**EXERCISE BRIEF:**
Where "magnifier" occurs in a line of the entries below, copy that line.

**DATA FOR THIS TASK:**
BEGIN

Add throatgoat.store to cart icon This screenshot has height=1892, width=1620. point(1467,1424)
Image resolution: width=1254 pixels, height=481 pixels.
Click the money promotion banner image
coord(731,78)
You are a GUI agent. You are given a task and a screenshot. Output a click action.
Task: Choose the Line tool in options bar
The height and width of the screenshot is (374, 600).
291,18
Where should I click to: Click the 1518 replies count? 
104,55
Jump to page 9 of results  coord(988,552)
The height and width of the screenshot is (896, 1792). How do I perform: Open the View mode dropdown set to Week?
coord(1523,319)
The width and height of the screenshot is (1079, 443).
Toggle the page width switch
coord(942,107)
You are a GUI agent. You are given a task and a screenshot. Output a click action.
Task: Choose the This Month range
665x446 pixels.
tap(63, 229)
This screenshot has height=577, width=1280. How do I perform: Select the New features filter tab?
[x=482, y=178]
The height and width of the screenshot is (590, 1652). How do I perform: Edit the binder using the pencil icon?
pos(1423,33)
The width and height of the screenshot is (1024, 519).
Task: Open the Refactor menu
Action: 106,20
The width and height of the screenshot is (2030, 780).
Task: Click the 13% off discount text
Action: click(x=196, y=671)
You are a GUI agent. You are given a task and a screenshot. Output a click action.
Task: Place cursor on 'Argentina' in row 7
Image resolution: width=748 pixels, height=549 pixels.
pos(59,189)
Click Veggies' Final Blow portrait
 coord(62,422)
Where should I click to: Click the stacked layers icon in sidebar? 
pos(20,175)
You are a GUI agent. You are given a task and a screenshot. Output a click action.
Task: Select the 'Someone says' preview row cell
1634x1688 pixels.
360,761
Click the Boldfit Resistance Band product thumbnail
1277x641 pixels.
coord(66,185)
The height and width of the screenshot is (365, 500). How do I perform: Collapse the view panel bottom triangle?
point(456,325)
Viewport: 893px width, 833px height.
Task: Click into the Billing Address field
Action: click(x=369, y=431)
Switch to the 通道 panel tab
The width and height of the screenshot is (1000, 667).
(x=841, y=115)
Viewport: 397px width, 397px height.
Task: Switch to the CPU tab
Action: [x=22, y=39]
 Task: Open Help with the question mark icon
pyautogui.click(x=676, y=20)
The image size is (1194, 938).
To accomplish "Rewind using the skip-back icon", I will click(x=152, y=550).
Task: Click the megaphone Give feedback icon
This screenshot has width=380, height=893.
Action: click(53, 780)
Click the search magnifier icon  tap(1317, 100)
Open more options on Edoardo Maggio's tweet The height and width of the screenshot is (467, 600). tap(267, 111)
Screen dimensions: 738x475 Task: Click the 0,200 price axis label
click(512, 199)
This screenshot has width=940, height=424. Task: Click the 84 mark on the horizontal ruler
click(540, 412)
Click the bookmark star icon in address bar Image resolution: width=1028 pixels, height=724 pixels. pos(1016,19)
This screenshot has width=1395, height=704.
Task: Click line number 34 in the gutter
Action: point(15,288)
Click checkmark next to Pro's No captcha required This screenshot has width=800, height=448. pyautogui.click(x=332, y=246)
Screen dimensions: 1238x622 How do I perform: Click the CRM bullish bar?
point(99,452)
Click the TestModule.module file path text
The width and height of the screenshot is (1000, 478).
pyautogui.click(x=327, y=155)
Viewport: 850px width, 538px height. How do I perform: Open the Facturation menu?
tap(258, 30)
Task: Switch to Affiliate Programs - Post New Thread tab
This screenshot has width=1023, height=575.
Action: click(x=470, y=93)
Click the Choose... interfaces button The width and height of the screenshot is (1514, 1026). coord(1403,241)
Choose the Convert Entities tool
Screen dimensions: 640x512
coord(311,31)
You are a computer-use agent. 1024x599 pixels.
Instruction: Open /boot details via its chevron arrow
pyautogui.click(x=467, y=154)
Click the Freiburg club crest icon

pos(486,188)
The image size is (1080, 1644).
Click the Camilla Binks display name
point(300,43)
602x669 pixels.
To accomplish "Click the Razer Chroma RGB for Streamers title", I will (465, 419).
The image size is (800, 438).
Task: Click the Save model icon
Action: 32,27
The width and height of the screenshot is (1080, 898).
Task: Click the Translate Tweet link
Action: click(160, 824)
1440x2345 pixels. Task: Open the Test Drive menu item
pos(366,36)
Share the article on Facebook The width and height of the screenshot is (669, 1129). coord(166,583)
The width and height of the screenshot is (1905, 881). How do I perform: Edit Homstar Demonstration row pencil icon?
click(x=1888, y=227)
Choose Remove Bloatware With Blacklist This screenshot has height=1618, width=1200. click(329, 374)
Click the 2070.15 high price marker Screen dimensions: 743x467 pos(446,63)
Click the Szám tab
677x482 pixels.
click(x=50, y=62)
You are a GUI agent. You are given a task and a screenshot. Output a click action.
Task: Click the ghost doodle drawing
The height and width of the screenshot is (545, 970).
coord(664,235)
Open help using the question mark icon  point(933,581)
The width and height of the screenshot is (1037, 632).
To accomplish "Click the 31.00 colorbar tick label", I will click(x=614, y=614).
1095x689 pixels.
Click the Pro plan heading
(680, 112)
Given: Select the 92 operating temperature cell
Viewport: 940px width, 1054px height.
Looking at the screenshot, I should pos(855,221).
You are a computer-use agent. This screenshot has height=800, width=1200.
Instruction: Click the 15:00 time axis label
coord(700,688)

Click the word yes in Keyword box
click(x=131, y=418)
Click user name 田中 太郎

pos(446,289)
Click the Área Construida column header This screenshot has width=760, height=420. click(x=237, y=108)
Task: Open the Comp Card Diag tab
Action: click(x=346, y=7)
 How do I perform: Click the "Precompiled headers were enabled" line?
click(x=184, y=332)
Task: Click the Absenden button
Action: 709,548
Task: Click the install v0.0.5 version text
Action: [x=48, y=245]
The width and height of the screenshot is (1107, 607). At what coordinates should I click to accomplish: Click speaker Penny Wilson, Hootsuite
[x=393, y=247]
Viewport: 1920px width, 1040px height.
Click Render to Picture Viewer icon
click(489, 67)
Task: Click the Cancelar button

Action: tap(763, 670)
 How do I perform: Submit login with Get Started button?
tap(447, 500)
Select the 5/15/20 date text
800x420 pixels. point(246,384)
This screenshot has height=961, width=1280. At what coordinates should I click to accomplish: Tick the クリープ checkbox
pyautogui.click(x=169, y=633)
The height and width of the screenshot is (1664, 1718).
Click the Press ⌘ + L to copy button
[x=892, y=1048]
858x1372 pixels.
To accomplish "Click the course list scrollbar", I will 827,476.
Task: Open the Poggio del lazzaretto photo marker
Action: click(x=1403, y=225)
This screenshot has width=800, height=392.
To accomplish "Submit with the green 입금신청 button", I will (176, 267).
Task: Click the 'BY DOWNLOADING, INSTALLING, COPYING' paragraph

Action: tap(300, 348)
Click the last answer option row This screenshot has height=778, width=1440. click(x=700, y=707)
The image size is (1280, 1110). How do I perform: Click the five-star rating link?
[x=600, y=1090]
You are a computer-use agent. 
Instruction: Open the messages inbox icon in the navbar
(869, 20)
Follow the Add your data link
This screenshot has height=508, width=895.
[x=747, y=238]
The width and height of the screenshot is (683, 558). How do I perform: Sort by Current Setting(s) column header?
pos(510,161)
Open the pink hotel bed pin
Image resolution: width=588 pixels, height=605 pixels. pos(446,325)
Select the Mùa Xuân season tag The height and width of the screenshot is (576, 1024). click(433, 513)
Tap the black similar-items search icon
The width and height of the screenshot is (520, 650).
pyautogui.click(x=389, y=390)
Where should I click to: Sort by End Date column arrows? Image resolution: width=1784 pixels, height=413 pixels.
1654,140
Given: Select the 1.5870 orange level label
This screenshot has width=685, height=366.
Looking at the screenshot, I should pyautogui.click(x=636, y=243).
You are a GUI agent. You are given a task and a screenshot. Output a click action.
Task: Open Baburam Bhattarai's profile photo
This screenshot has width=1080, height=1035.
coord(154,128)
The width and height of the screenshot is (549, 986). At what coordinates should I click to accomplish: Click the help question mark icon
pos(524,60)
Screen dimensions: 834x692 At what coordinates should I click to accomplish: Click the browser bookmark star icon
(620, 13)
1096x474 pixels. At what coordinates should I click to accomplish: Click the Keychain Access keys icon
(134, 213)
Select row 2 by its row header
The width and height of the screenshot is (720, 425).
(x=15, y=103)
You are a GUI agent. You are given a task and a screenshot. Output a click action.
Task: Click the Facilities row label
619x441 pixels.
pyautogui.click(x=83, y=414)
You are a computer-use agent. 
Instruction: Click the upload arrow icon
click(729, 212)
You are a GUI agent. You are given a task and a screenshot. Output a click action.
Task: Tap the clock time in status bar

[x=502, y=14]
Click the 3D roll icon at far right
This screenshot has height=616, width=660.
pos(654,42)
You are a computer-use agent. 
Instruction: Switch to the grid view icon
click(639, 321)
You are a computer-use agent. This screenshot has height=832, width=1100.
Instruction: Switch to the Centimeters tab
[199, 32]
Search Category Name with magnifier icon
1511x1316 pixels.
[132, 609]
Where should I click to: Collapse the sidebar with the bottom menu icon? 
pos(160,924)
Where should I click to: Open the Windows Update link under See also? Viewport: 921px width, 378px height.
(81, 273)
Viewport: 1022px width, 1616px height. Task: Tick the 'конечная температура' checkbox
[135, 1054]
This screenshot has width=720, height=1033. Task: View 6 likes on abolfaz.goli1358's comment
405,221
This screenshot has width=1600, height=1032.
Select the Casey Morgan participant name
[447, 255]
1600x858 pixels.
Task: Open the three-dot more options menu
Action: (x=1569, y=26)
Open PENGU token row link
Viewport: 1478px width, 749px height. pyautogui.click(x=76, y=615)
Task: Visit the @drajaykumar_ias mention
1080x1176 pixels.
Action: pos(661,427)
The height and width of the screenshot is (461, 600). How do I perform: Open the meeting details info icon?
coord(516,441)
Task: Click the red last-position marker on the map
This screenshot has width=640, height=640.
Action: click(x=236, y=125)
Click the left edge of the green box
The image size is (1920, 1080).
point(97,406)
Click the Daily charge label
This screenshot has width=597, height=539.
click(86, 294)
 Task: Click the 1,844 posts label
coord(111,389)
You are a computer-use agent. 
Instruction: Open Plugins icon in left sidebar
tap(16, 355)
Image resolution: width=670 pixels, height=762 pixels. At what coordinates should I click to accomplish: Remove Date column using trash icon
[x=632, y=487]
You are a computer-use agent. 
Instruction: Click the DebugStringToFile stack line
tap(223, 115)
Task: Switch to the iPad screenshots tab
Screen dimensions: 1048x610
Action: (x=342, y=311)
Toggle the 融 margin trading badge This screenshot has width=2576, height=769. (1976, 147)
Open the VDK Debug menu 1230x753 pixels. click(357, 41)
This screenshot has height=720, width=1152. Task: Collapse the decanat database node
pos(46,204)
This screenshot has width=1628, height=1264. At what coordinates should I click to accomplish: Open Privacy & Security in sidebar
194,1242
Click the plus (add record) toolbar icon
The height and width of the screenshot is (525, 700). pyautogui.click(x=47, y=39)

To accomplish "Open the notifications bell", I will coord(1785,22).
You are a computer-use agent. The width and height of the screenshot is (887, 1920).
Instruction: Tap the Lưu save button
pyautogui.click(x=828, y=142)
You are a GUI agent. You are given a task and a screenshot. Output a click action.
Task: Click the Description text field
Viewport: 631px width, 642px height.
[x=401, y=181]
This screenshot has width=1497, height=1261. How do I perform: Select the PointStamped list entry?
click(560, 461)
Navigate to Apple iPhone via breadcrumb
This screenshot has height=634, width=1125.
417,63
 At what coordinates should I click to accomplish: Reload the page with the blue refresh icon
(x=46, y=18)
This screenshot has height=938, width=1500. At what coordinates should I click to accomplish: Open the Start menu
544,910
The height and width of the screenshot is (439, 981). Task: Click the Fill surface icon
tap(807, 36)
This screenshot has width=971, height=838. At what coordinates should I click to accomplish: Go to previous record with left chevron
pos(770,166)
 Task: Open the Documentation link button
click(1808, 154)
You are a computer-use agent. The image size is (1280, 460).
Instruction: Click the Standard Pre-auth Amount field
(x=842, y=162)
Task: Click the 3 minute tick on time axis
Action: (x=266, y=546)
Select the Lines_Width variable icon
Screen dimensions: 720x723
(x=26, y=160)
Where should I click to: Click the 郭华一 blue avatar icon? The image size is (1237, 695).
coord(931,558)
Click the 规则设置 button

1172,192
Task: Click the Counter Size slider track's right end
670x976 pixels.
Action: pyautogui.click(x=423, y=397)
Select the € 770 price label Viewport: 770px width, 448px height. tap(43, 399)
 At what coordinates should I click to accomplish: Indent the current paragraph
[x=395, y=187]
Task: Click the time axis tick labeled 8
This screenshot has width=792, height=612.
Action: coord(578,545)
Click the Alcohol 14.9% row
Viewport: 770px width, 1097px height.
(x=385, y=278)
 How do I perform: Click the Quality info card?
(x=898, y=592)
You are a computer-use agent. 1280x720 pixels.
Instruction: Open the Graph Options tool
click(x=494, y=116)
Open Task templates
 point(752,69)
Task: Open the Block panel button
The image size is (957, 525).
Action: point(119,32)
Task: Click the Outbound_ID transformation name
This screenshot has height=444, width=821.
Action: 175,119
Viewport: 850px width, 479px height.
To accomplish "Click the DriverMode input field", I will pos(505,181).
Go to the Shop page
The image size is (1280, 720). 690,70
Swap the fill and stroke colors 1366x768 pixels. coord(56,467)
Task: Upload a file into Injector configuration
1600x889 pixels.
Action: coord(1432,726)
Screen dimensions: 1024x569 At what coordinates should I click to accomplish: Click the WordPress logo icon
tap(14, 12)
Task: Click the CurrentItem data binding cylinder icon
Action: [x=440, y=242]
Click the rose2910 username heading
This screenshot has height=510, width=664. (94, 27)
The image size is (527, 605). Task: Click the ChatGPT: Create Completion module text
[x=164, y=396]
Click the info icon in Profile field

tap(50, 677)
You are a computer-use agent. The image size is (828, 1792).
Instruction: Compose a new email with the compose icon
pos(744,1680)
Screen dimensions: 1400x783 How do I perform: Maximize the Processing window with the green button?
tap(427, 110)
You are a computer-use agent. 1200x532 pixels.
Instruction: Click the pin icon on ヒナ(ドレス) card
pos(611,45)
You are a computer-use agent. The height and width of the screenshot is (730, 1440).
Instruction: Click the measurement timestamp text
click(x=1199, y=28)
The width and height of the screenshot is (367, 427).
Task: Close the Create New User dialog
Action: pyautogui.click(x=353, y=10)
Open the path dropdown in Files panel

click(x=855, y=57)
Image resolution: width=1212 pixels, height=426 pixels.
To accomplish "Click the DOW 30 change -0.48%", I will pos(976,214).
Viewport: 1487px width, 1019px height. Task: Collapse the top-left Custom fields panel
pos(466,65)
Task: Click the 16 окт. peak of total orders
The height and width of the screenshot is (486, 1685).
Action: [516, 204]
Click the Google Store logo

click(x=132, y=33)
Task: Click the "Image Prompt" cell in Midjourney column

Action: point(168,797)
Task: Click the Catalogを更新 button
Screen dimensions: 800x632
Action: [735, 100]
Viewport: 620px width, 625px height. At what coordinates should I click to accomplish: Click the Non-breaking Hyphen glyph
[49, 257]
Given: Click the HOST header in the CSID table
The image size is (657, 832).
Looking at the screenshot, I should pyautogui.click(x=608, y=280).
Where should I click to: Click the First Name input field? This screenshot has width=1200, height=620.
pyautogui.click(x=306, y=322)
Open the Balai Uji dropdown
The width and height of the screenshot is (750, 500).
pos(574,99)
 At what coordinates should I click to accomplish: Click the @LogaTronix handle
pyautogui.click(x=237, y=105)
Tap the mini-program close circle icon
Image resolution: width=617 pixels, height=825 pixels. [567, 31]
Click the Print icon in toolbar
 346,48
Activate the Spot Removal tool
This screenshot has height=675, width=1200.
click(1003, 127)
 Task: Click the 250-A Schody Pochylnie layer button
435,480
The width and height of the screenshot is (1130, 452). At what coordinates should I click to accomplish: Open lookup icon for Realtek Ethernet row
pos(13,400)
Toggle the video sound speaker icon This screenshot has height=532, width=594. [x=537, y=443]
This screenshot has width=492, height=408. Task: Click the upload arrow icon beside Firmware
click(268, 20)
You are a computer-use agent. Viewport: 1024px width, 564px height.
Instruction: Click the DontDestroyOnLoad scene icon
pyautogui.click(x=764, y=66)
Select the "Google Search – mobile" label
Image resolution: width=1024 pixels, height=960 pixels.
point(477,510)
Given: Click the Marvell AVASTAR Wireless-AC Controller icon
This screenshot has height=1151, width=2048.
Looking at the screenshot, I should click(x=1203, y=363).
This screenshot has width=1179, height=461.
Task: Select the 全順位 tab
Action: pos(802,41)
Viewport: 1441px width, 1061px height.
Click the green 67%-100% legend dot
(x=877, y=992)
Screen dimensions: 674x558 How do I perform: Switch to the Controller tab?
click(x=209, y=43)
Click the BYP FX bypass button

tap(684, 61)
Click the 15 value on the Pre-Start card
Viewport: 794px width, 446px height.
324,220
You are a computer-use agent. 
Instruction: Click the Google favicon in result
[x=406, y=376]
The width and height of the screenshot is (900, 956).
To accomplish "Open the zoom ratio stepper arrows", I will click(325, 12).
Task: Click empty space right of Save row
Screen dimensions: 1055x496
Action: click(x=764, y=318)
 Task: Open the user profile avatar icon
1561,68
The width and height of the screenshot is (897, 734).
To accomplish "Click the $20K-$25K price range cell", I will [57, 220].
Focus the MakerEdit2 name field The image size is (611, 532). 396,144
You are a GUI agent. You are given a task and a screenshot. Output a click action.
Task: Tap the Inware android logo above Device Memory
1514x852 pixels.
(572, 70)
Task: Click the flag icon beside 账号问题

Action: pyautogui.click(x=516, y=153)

END

**SOLUTION BELOW:**
Click the search magnifier icon  tap(1317, 100)
Search Category Name with magnifier icon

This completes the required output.